• What is required: Starting with the line that holds "Task: Click the MA indicator chart icon", reproduce each line through the last one of the data, exactly as written. Pictures are not copied.

########

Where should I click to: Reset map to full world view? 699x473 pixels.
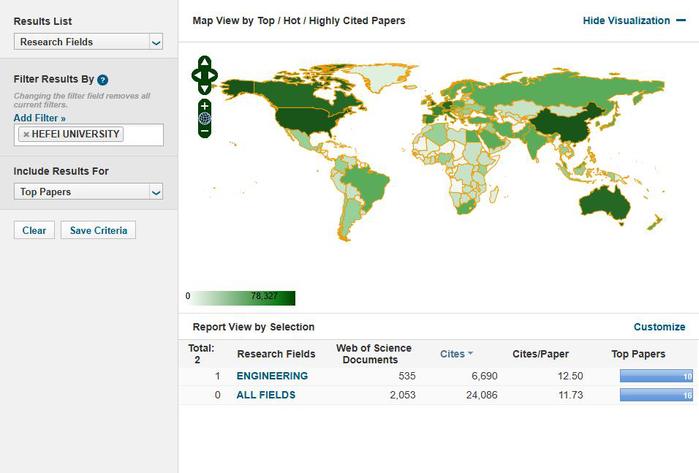204,118
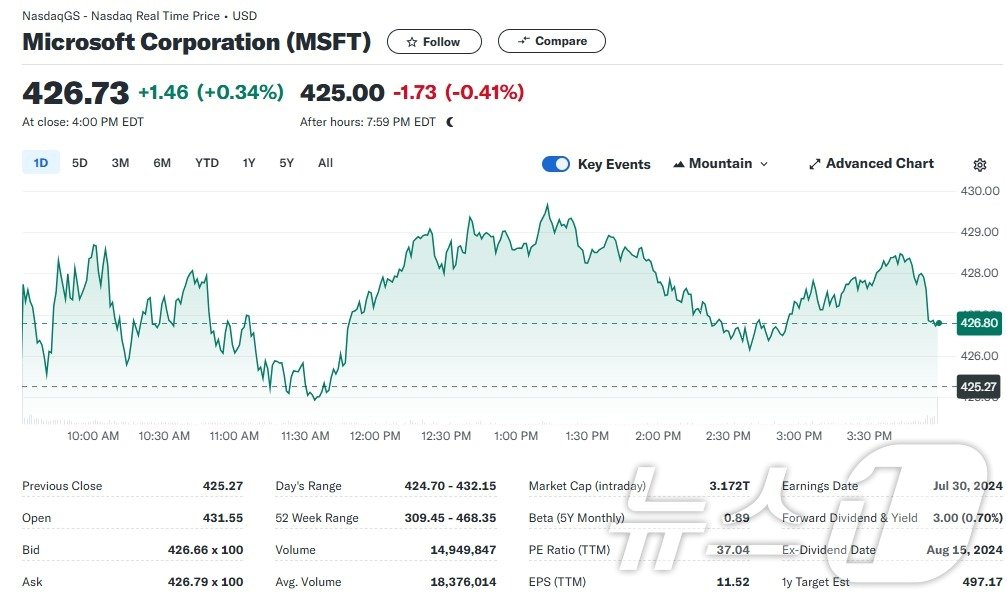Click the Compare button
The width and height of the screenshot is (1007, 602).
click(x=552, y=41)
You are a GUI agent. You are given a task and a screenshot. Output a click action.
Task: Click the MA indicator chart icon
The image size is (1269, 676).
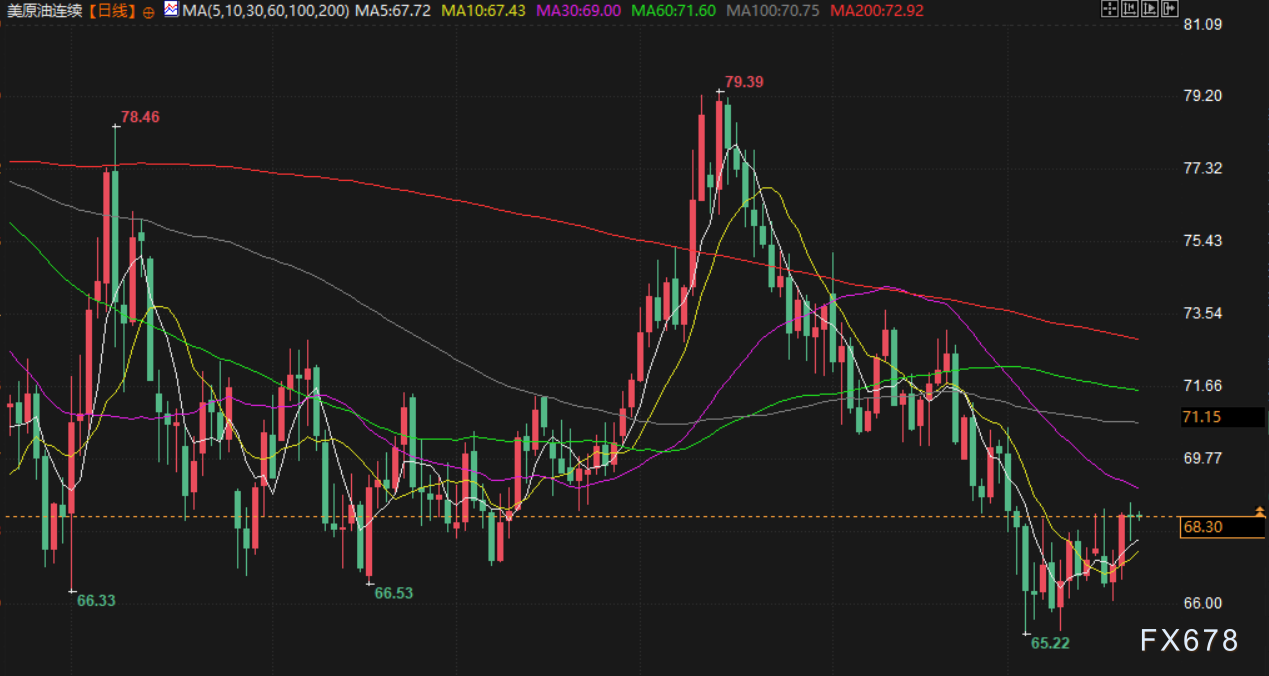(171, 11)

########

• Your response:
Task: Click the MA indicator chart icon
The image size is (1269, 676).
(171, 11)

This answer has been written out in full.